Your goal: Once the line with "1456x819 pixels. How" is found, write it out along with every line after it, exactly, up to the last line of the entries below. Exclude pictures.

(Saved data entries)
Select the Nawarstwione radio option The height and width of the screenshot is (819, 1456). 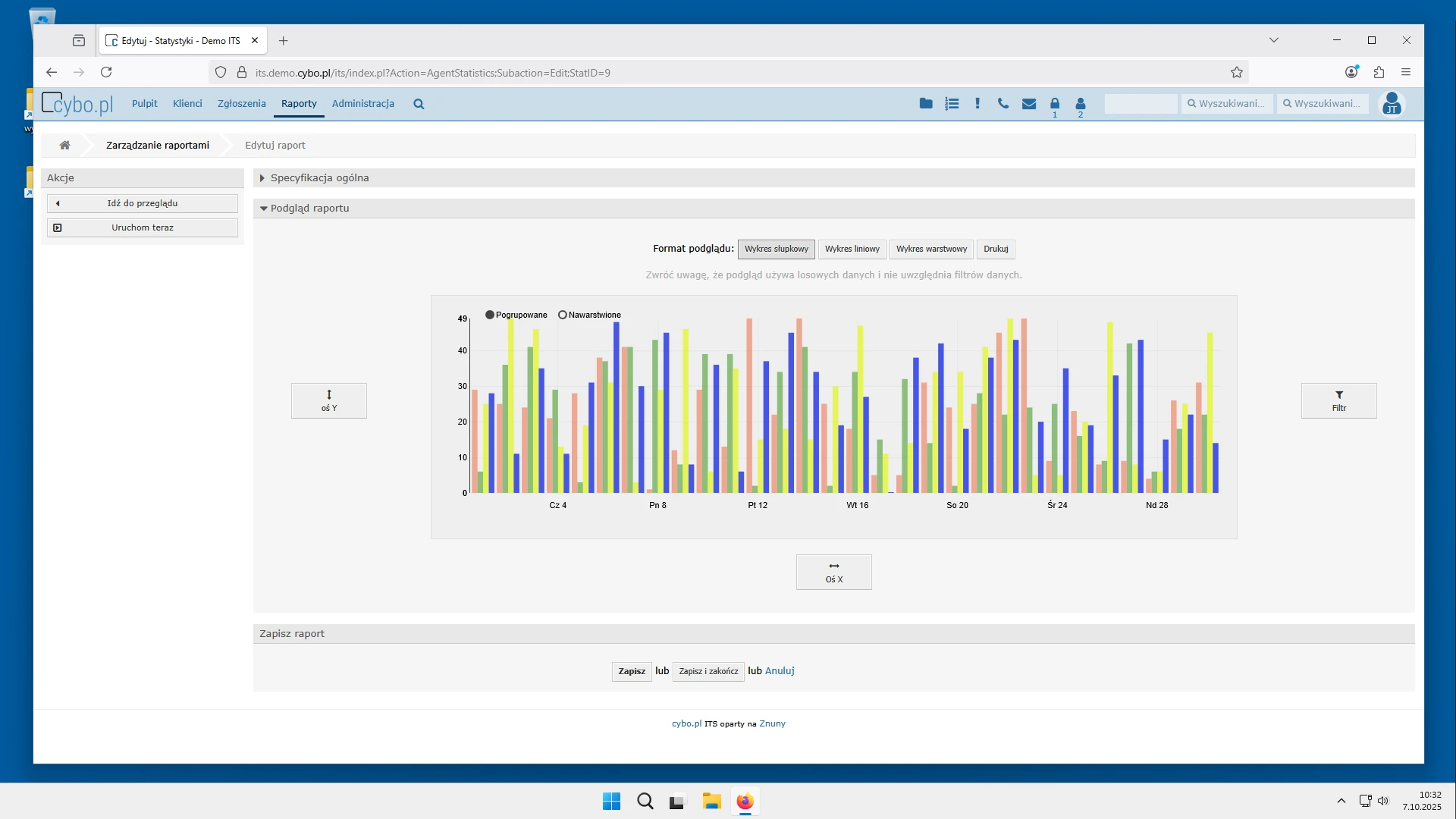(x=563, y=315)
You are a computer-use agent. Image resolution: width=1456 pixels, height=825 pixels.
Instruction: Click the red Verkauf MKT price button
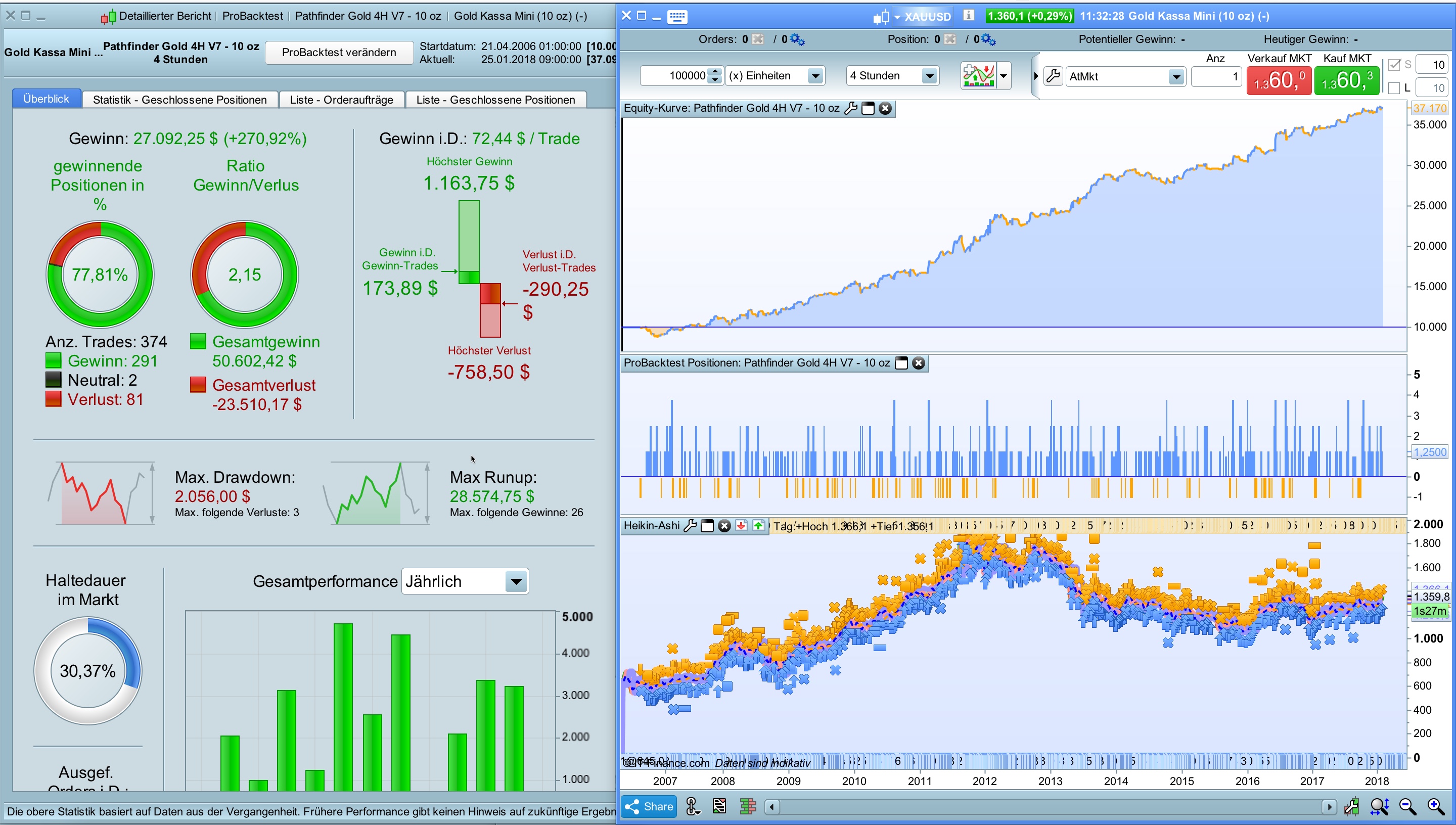click(x=1279, y=80)
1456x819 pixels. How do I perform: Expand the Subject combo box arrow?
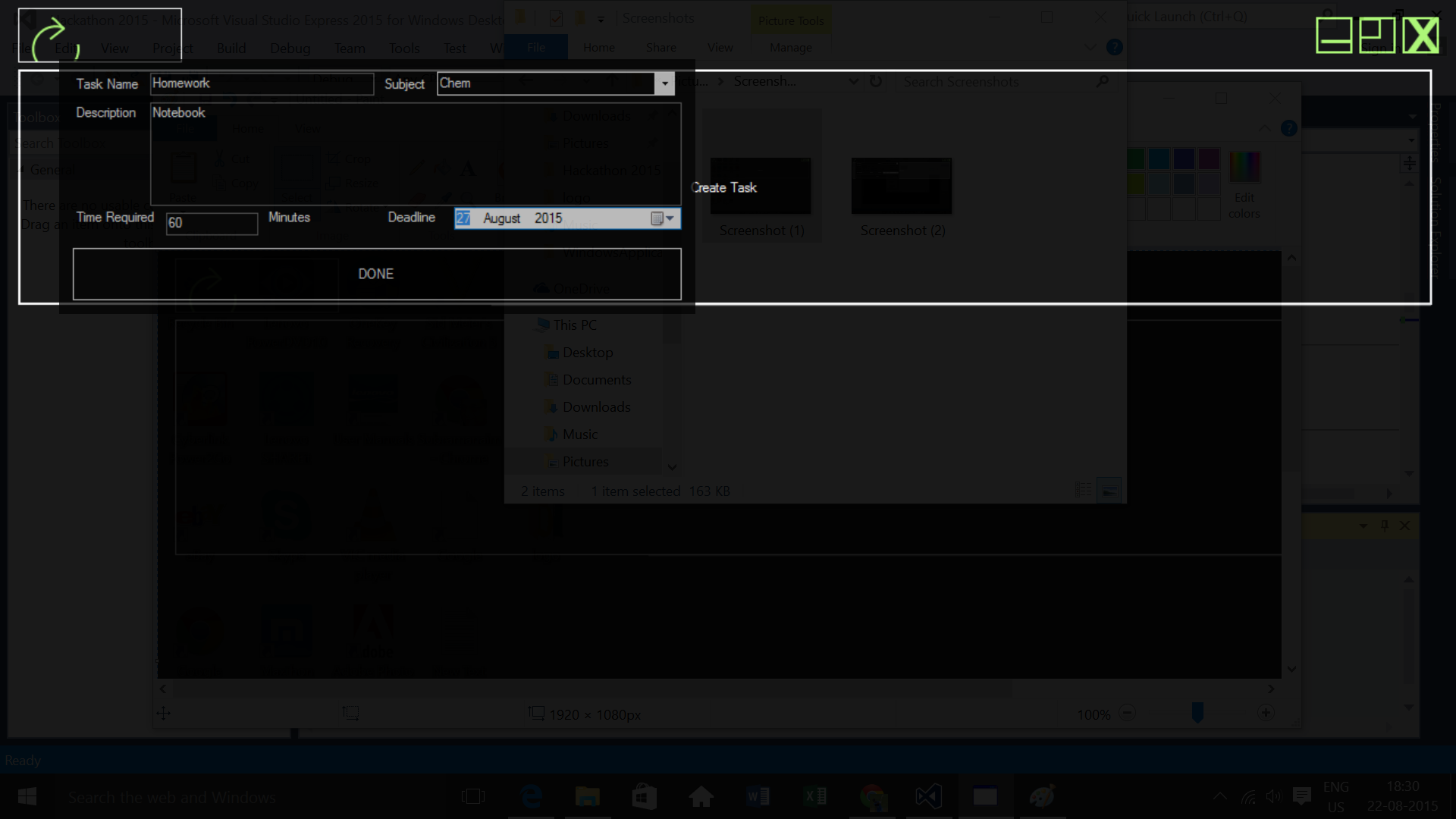tap(664, 83)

Problem solution:
1456x819 pixels. How do I perform: Expand the Subject combo box arrow?
tap(664, 83)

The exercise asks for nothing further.